Sunday, October 15, 2017

Process

















After I finished teaching my cold wax painting workshop at the Baer Art Center in northern Iceland, I stayed on to do a two-week residency. When I left home, I had some idea of what I wanted to paint in those two weeks. I was going to paint the subtle colours of Iceland day by day in a very minimal way.

However, after doing several of the minimal paintings, I had no interest in doing more.  As usual, the paintings led the way and it seemed that that was not what I was going to paint. 

So I started again where I'd left off last year when I did a month-long residency at Baer.  The paintings soon morphed into different forms, taking on the textures and colours around me, particularly the textures on the rocks I found on the stony beach in front of the Art Center.

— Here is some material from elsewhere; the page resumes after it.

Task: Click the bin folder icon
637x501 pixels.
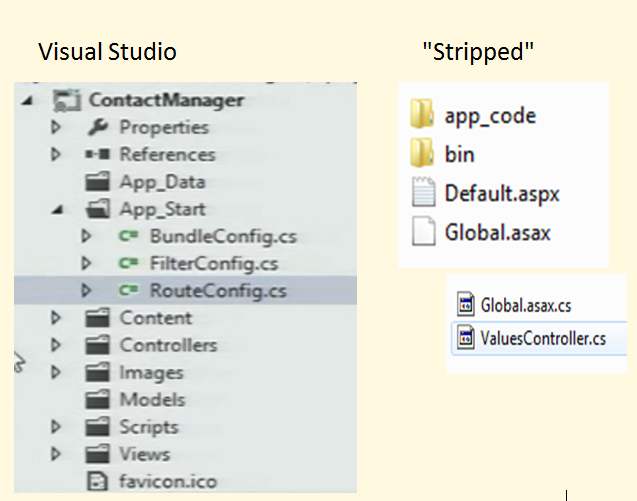Action: click(422, 154)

©2017 Janice Mason Steeves

©2017 Janice Mason Steeves

Gradually changing.


©2017 Janice Mason Steeves

©2017 Janice Mason Steeves

©2017 Janice Mason Steeves

At home, I've begun to make diptychs and triptychs of the gestural work alongside new minimal paintings, combining them into a different form that speaks (I hope) of both the power and texture of the land as well as it's spacious silence.


©2017 Janice Mason Steeves


©2017 Janice Mason Steeves


©2017 Janice Mason Steeves


We don't know where our work will take us. To be a painter is to surrender to the process.


Monday, October 2, 2017

Inspiration from the land-Artist Residency, Iceland




In an earlier blog post, I wrote about breathing in the spirit of place. Some places however, resonate with us while others do not, for whatever reason. I remember travelling once by sail boat to the Queen Charlotte Islands (now called Haida Gwaii), off the west coast of Canada. We anchored at the abandoned Haida villages along the way and took a dingy into shore to walk the land. I had brought along painting supplies, fully intending to sit and paint along the way. I found that I couldn't. Perhaps it was the energy of the land that had a long and sad history. I never did any work from that trip.

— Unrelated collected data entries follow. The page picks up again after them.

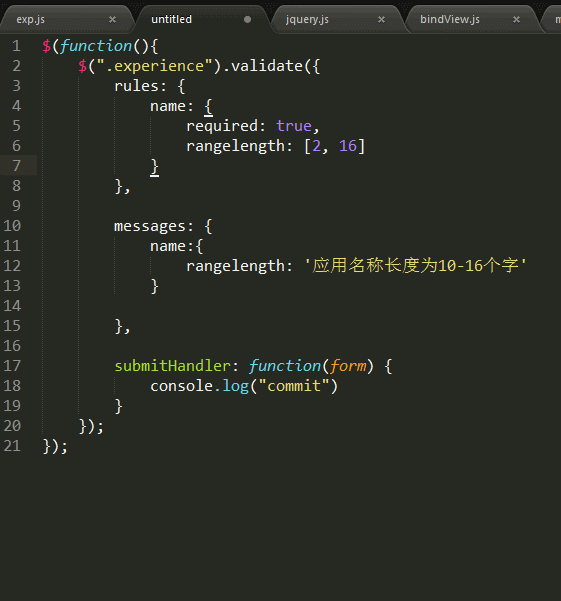The image size is (561, 601).
Task: Click the messages key on line 10
Action: coord(149,226)
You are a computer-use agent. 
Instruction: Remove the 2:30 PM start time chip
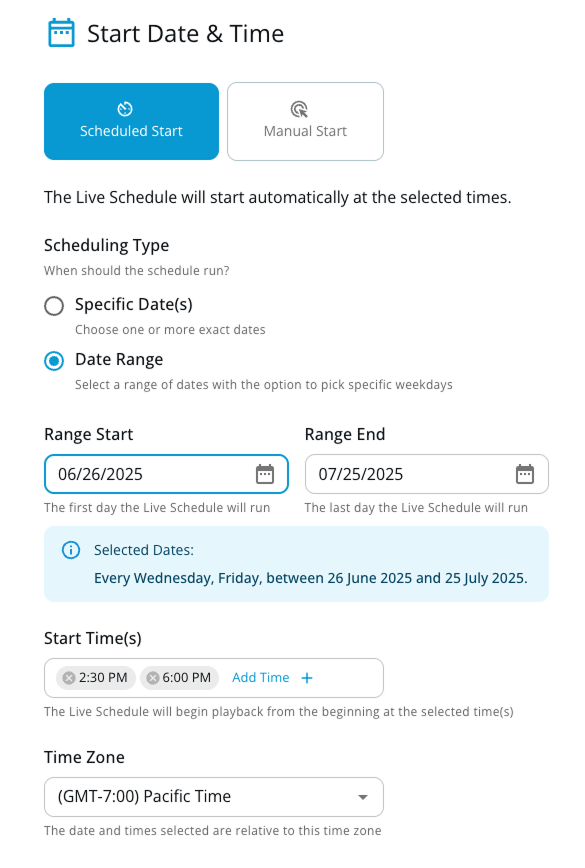tap(69, 678)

I resonate with Iceland––the space and the solitude here on this remote horse farm and artist residency in Northern Iceland.

“We enter solitude, in which also we lose loneliness… True solitude is found in the wild places, where one is without human obligation." Wendell Berry 

In the painting workshop I taught here two weeks ago, I had a goal of trying to encourage resonance with the land. I'm not sure if one can do that but I thought I'd try to teach what works for me. I asked the students to walk the land in solitude and I read them this quotation by Irish poet and priest, John O'Donohue:

"It makes a huge difference when you wake in the morning and come out of your house....whether you believe that you are walking into a dead geographical location which is used to get to a destination, or whether you are emerging out into a landscape that is just as much, if not more, alive as you but in an totally different form.  And if you go towards it with an open heart and a real watchful reverence, you will be absolutely amazed at what it will reveal to you. That was one of the recognitions of the Celtic imagination: that landscape wasn't just matter, but that it was actually alive. Landscape recalls you into a mindful mode of stillness, solitude and silence where you can truly receive time." 










Iceland Works 12x12"  Oil/cold wax/sand on paper © 2017 Janice Mason Steeves

Iceland Works 12x12"  Oil/cold wax/sand on paper ©2017 Janice Mason Steeves

Iceland Works 12x12"  Oil/cold wax/sand on paper ©2017 Janice Mason Steeves




" I'm outside, standing or sitting on a stone. I look around, toward the horizon, at the amplitudes and the mountains. Some stand close by, others further away. Automatically, the mind starts roaming or perhaps gliding around. I go into the distance, into eternity, where the mountains have impenetrable tranquillity, where they cease being mountains and become aeriform. I enter and pass through them. What exists in the mountain exists also outside of it, and in the surrounding quietude both dread and gloom reside. And in the air all all the thoughts of the world can be accommodated." Georg Gudni, Icelandic artist. From his book, The Mountain.